Risk and return: an introduction

From Bogleheads

Risk and return is a complex topic. There are many types of risk, and many ways to evaluate and measure risk. In investing, one widely used definition of risk is:[1][note 1]

... the uncertainty that an investment will earn its expected rate of return.

— Frank K. Reilly, Investment Analysis and Portfolio Management

Notice that this definition does not distinguish between loss and gain. Investors typically think of risk as the possibility that their investments could lose money.[2] They are likely to be quite happy with an investment return that is greater than expected - a "positive surprise." However, because risky assets generate negative surprises as well as positive ones, is is reasonable to define risk as the uncertainty of returns. Greater uncertainty means that it is more likely that the investment will generate larger gains, as well as more likely that it will generate larger losses (in the short term), and higher or lower accumulated value (in the long term.)

In financial planning, you need to consider your investment goal in order to define which risk matters to you. For example, if you want an acceptable retirement income, you need to build an investment portfolio that generates an expected return sufficient to create that level of income.

But because it is uncertain that your portfolio will earn its expected long-term return, its long-term realized return may be less than your expected return. In that case, your available retirement funds will be less than you need - that is, you might outlive your investment portfolio. This is an example of "shortfall risk." The magnitude and consequences of this deserve special consideration.[3]

However, because it is uncertain, your portfolio could also have a realized return that is higher than your expected return; the investment portfolio might "outlive" you.

As a result, shortfall risk is generally just one part of considering risk as the uncertainty of investment return.

Risk as the uncertainty of returns

Historical distributions of returns in three major asset classes -- cash, bonds, and stocks -- demonstrate the uncertainty in investing.[4]
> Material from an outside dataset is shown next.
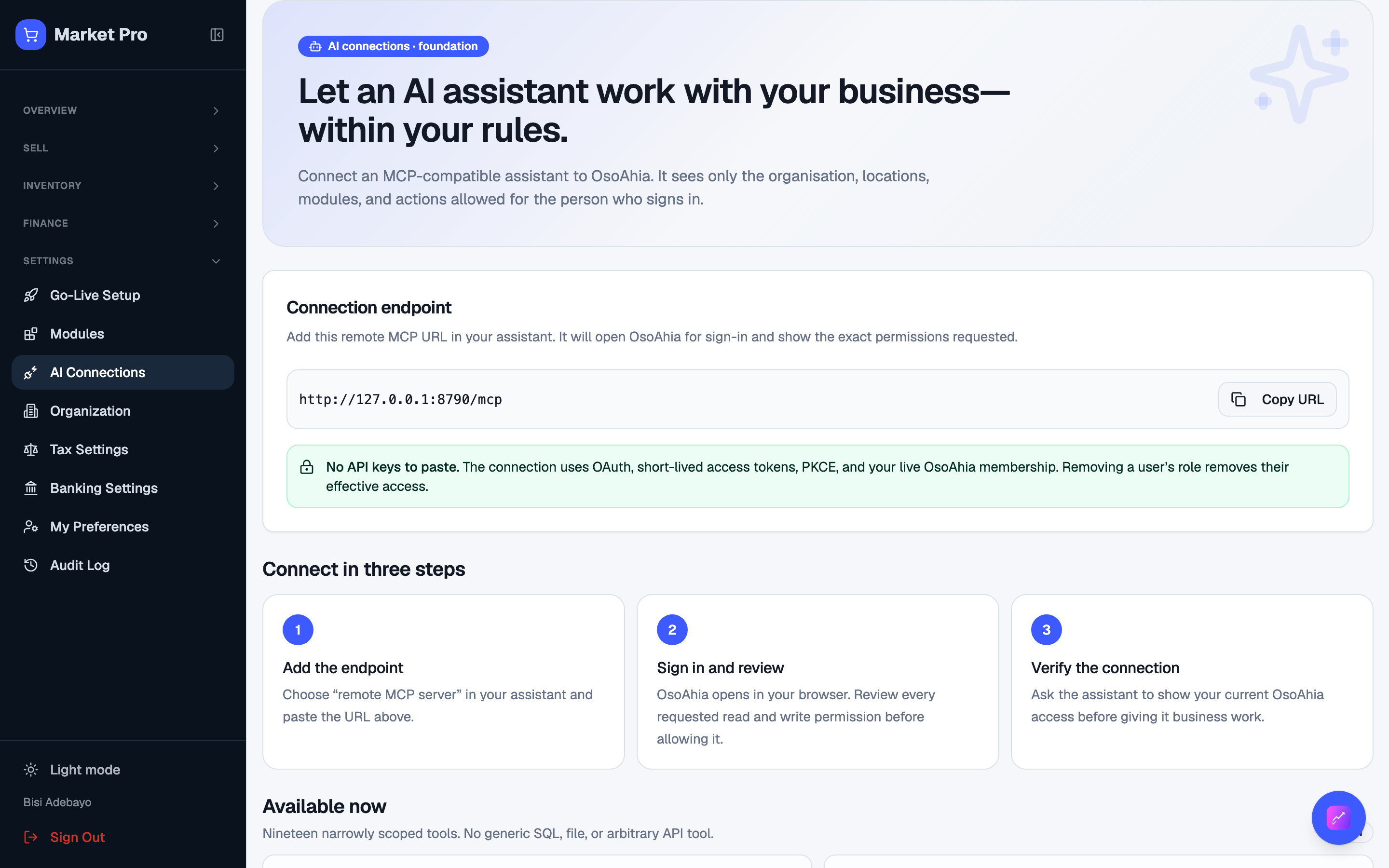Screen dimensions: 1389x868
Task: Open the AI Connections menu item
Action: [x=123, y=372]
The term cash usually refers to money market securities and money in bank accounts. Vanguard refers to these types of assets as short-term reserves. There is very high certainty in the return that you would earn on an investment in money market securities such as Treasury bills (T-Bills) or short-term certificates of deposit (CDs). Similarly, there is fairly high certainty in the return that you would earn over a short period in a money market fund. Money market fund holdings consist of T-Bills, CDs, and other money market securities.[5]

For an individual investor, a federally-insured bank account also provides a high degree of certainty in the short-term return.

Even over longer time periods, the returns earned by money market securities fall into a relatively narrow range.

Figure 1. Risk vs. Return: 1928 - 2011[6]

The annual returns on 3-month T-Bills (representing "cash") were in the range of 0% to 15% during the 84 year period from 1928 through 2011. In Figure 1, the vertical bar on the far left (above the label "U.S. Treasury Bills) represents this range of returns. Also note the tick mark showing the average annual return of 4%.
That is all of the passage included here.